Introduction: Endothelial dysfunction is an imbalance in bioavailability of endothelium-derived relaxing (Nitric Oxide) and contracting factors (Endothelin). Studies have shown that NO has antiatherogenic property as it inhibits vascular smooth muscle contraction and proliferation, platelet aggregation and leukocyte adhesion. On the other hand, Endothelin-1 causes proliferation and vasoconstriction of myocytes resulting in elevated vascular tone thereby contributing to endothelial dysfunction. This dysfunction is a well-established response to cardiovascular risk factors and precedes the development of atherosclerosis. As a result, status of an endothelial dysfunction may reflect the propensity to develop atherosclerotic disease and may serve as a marker of an unfavourable cardiovascular prognosis. Materials and Methods: 50 cases of angiographically proven ischemic heart disease and 50 age and sex matched patients with no evidence of ischaemic heart disease on angiography were selected from G.B Pant Hospital, New Delhi, India. Serum levels of Endothelin were estimated by sandwich ELISA and nitric oxide levels by modified Griess reaction.

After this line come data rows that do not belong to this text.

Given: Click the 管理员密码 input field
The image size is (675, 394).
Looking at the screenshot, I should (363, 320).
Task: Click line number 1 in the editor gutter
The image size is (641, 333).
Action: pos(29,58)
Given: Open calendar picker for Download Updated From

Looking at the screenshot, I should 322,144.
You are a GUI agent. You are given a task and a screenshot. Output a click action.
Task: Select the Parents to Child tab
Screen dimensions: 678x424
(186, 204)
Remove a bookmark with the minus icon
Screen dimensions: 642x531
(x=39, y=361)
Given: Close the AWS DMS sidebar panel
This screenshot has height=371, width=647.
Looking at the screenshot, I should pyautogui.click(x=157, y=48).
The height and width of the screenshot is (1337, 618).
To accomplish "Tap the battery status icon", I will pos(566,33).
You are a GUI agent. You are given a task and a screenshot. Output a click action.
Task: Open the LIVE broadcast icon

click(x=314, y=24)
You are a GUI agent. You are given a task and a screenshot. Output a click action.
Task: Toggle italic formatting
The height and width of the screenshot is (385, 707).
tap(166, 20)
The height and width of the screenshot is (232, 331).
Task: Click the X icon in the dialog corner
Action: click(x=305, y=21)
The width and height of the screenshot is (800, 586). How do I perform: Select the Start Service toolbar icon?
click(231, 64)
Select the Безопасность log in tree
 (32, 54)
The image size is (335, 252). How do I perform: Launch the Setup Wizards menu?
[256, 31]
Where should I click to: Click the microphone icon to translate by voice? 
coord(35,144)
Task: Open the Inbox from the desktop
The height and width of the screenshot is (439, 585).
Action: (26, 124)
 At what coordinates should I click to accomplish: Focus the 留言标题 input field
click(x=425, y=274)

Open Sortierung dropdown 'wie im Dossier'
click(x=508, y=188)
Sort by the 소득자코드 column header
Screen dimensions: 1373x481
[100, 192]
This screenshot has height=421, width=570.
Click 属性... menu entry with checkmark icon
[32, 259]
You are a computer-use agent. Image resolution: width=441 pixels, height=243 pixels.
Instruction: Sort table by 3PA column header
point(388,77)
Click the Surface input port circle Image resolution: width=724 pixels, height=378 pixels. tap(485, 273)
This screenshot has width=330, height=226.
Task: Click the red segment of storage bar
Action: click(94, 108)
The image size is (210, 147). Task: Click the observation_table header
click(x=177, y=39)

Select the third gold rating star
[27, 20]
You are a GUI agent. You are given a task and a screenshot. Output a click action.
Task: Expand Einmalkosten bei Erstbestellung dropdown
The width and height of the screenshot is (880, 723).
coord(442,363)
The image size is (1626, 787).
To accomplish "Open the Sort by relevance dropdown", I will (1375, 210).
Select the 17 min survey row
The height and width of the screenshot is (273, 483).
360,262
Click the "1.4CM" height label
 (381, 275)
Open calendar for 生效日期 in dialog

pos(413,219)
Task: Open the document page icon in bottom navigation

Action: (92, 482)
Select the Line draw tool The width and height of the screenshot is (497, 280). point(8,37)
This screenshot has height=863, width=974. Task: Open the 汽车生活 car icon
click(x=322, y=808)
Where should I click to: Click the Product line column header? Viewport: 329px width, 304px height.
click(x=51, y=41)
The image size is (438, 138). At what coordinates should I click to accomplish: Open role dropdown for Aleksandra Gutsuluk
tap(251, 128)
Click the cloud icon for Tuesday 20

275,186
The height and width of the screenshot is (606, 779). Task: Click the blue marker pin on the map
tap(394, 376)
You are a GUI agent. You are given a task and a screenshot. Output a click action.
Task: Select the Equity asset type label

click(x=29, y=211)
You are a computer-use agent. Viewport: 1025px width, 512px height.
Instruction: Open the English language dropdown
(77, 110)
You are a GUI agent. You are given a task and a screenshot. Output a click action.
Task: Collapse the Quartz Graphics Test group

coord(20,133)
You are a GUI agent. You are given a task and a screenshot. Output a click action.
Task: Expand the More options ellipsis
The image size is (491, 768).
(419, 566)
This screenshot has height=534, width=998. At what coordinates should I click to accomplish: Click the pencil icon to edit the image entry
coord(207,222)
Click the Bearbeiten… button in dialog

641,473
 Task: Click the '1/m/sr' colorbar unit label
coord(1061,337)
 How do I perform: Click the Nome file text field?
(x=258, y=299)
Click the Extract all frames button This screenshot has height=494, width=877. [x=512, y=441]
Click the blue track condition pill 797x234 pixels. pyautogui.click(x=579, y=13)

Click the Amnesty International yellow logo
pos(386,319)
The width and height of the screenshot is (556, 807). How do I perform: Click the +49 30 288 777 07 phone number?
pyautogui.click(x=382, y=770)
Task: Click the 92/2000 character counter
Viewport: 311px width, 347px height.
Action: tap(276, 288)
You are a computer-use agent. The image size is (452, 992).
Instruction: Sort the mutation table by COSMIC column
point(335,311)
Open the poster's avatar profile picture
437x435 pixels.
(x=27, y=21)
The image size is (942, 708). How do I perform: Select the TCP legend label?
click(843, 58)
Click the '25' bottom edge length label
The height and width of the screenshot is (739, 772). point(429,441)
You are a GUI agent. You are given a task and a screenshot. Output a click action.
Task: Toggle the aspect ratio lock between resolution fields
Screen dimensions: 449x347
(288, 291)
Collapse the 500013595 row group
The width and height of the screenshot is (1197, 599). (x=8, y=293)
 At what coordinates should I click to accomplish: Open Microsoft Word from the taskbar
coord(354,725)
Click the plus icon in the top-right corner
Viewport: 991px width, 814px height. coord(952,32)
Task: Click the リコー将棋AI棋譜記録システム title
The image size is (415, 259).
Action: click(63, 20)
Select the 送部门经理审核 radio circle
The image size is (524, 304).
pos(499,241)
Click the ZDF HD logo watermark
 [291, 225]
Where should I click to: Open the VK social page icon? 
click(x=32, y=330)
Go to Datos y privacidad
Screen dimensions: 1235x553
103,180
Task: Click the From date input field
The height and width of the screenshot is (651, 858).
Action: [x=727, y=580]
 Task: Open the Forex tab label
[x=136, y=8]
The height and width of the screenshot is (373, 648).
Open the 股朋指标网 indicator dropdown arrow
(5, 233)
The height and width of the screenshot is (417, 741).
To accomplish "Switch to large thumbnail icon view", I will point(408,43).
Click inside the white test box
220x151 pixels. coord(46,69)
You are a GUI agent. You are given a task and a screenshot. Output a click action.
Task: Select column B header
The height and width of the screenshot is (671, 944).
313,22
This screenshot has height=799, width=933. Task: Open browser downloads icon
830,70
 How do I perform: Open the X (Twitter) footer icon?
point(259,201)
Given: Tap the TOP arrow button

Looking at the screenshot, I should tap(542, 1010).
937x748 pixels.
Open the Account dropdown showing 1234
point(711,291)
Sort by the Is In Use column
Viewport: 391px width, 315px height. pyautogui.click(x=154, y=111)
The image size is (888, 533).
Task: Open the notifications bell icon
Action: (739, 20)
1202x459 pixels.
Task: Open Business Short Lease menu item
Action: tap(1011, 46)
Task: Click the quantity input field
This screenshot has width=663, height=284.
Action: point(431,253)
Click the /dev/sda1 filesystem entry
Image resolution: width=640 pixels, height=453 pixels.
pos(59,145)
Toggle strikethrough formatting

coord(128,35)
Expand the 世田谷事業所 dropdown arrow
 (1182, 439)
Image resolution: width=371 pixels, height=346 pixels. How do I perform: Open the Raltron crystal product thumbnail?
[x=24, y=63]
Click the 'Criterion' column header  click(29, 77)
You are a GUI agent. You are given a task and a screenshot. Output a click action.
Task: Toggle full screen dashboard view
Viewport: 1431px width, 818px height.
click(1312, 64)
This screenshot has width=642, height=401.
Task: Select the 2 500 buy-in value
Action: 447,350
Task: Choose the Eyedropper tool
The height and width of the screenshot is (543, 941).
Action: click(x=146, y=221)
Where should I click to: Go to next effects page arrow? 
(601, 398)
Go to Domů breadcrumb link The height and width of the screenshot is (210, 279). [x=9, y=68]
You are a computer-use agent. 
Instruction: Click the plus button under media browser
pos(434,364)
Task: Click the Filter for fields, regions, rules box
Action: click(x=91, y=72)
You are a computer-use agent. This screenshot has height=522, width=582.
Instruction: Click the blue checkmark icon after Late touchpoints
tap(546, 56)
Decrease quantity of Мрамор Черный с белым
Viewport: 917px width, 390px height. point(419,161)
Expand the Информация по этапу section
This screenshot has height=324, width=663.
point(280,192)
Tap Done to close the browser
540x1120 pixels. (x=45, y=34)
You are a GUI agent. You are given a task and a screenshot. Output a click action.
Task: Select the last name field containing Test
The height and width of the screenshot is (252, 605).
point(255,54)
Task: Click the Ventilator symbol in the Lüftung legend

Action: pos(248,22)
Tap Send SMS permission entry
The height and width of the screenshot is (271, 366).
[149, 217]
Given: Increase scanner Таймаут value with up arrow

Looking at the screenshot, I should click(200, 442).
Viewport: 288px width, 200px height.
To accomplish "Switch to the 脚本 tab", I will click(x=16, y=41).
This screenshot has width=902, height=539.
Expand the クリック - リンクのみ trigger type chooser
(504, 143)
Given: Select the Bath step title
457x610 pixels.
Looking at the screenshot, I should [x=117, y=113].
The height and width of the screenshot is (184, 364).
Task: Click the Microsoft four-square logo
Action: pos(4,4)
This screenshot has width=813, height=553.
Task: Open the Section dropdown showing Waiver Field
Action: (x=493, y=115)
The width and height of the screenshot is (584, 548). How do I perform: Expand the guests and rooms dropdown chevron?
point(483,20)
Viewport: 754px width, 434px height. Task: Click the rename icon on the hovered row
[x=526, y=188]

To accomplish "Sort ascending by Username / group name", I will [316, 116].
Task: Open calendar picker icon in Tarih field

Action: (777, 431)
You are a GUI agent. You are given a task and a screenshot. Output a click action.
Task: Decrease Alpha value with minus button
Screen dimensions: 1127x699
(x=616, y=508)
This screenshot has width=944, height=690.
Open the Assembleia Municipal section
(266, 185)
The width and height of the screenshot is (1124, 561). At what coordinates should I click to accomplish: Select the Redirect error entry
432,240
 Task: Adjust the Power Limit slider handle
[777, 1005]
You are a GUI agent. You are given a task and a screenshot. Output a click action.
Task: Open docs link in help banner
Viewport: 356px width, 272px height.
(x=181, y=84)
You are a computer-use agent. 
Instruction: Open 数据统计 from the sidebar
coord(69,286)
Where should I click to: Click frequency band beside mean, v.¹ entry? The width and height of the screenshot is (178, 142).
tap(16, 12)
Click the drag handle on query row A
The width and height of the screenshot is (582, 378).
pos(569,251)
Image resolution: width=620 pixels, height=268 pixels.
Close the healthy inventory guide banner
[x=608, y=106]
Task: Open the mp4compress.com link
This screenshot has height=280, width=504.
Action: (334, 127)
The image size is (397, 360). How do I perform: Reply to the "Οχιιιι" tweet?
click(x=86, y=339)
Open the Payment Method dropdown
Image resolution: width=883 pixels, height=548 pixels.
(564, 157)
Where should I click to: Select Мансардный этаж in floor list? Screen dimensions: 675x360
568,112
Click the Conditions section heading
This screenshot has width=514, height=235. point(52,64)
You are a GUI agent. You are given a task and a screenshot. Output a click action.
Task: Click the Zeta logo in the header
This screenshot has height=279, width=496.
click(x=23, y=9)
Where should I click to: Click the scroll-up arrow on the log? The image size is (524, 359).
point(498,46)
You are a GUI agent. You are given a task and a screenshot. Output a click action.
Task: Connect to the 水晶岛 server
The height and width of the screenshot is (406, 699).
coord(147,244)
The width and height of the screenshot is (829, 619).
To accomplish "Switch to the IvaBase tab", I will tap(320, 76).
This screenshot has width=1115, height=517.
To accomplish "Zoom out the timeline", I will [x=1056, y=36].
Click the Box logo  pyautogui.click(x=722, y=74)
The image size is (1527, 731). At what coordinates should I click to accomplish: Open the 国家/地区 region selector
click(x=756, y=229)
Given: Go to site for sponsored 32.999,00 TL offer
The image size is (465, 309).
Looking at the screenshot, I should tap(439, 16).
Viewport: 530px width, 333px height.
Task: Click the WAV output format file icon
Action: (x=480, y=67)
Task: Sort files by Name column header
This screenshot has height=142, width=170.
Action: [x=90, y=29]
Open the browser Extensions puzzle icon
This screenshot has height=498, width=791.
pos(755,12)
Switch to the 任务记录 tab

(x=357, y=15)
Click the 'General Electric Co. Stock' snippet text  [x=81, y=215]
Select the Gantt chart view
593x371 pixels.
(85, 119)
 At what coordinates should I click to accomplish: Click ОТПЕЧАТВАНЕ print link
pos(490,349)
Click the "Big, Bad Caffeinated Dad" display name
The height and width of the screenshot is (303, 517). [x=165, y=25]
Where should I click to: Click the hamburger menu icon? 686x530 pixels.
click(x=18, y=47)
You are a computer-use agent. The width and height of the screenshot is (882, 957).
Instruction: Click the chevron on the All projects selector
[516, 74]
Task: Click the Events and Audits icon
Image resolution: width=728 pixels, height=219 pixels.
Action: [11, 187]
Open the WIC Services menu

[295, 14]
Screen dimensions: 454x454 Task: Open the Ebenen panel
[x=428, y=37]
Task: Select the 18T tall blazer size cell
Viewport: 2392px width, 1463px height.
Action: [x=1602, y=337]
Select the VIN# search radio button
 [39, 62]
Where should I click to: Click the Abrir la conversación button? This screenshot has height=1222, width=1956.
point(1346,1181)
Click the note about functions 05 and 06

Results: Serum levels of Endothelin were raised while nitric oxide levels were significantly reduced (p=0.049) in the cases as compared to controls. The mean plasma nitric oxide level in the study group (cases) was 23.51±13.48 µM and in the control group was 29.35±15.73 µM. The difference between the two was significant (p=0.049*). The mean plasma endothelin level in the study group was 3.04±1.37fmol/ml and in the control group was 2.95±1.70 fmol/ml. The difference between the two was not significant (p = 0.764). Conclusion: Higher Endothelin-1 and lower NO levels in cases suggest their role in causing endothelial dysfunction in ischemic heart disease patients. However, larger sample size is required to assess the role of Endothelin as a biomarker of endothelial dysfunction in patients of ischemic heart disease.